Murray’s introduction attempts to situate the reader into the nature of the Greece of the Iliad as well as its poetry, commenting on differences in the known Greece with its portrayal in the Iliad, as well as cultural differences between the poem and the world of Murray’s present reader.  His next major section is on “The People,” first the people who became the Greeks (the Achaeans of Homer’s poem and the Greeks of Homer and his followers), secondly some of the major beliefs of the people in the poem and the disintegration caused by wars and migrations.  His second, and longer, major section is “The Literature,” first providing for the reader an understanding of what a book was in Homer’s day and how it is completely unlike what present readers think of as a book.  Next he begins to address the Iliad more specifically (almost one-third of his way into his exploration), highlighting how it fits his earlier definition of a “traditional book,” evidencing it with expurgations, peculiarities, and almost minutiae to support his points.  He then addresses the historical content of the Iliad before assessing whether or not it is a “great poem.”  To close his work, Murray returns to more peripheral arguments such as Homer’s connection to Ionia and Attica, and final comments on what is known and unknown about Homer, the poem, its place, and reception in antiquity.  His appendices are like extended footnotes regarding various issues he addresses throughout the body of his exploration, and he refers the reader to them as needed.
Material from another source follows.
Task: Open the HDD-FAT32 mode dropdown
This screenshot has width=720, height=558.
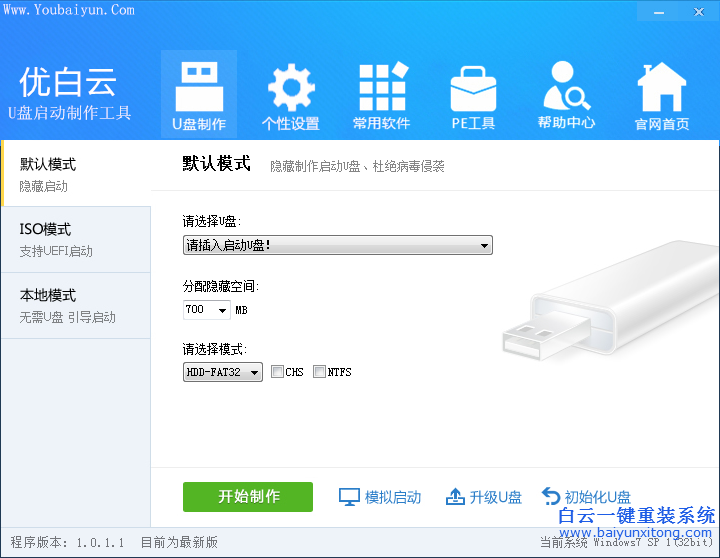Action: pyautogui.click(x=222, y=372)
Author’s Perspective and Purpose

Though I referred to “Homer” when summarizing the content of The Rise of the Greek Epic, one of Gilbert Murray’s major points which he makes several times (at least in the first half of the work), is that he believes “Homer” to be almost as fictional as Zeus or Apollo.  Murray believes the Iliad and the Odyssey (though his evidence is mostly concerning the Iliad) to be the work of composite poets and emendators over many years, if not centuries.  That is the essence of his argument in the “nature of the traditional book” section — a traditional book or story was not created to be read, but was kept hidden until the poet could recite it; also, Murray cites several examples of line inconsistencies throughout the Iliad, such as different kinds of armor, to point to multi-generational editorship on the base poem.  The Iliad is too long to be recited as well and must be a composite of different poets/editors over time to produce what we now know as the Iliad.  Much of his support is given in Greek, so those who are not familiar with the language must take his word for it.
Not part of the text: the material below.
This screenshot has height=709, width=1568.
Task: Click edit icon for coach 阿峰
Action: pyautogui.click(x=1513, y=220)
Murray’s title is almost the opposite of what his intention seems to be: for most of the work, Murray details what the Iliad is not, almost to the point at which his title should be the fall of the Greek epic — at times it seems he comes to bury Homer, not to praise him.  Murray focuses on many details and incidents whose connection to the poem does not seem readily apparent until much further on, and even then, his purpose is not always clear.  It is evident overall that he wants to accurately ground his audience in what he perceives to be an accurate historical understanding of the nature of the events and culture of the peoples depicted in the Iliad, and the nature and times of the people writing, emending, and receiving the poem — since there are many according to Murray.  Unfortunately for Murray, as he himself must admit toward the end of his exploration, “the argument has rested chiefly on analogies and general considerations, not on documents: it has had to be very cautious, aiming at probability, not certainty, constantly suggesting, not professing to demonstrate” (282): hardly the most persuasive kind of argument, but necessary when dealing with an ill-documented antiquity.

Critical Response and Evaluation

I very much wanted to enjoy Murray’s book more than I did.  His analytic introduction appeared to offer a profundity of Homeric scholarship untouched by the fads and fancies of twentieth-century theory.  Frustratingly, The Rise of the Greek Epic was, for the most part, unsuited to my main purpose for reading them while composing my Master’s thesis in examining the Iliad, Odyssey, and Aeneid: the nature of epic heroes.  Among the issues Murray addresses, the actual characters in the poem are given very little attention.  As mentioned above, Murray spends much more time dissecting apparent historical inconsistencies such as bronze armor, the nature of shields, and what is not in the poem.  Much of Murray’s comments on Homeric expurgations are, as the above quotation admits, mere arguments from absence: because something is not in the copies that exist today, they must have been elided by some editor after the first poets had it in their versions of the poems.  This sort of argumentation was, as I said, frustrating at times, though it was nice to read Murray’s almost-apologetic admission that he was dealing with mostly speculation.

Another disappointing component to Murray’s analysis, similar to my disappointment with Joseph Campbell, is his almost preposterous treatment of various Biblical passages for no useful or accurate reason.  I am not arguing against the possibility that the Bible has had various scribes and translators and editors over the centuries, but Murray’s “analysis” of the Old Testament on pages 107-119, supposedly in an effort to prove what was the nature of “traditional books” — i.e., editors come along and change things to suit the fancies of the day, whether or not they create conflicts with other passages of the text — seemed to be substandard scholarship.  Not only was he not proving his point about traditional books and their connection to the Iliad, but he more readily demonstrated his ignorance about them.  Obviously this is a reaction from my particular worldview, but I am baffled by so many scholars who can argue well when it comes to what they know but then resort to Biblical derision when they want to mask their own ignorance about whatever topic they know they must address but cannot do so well.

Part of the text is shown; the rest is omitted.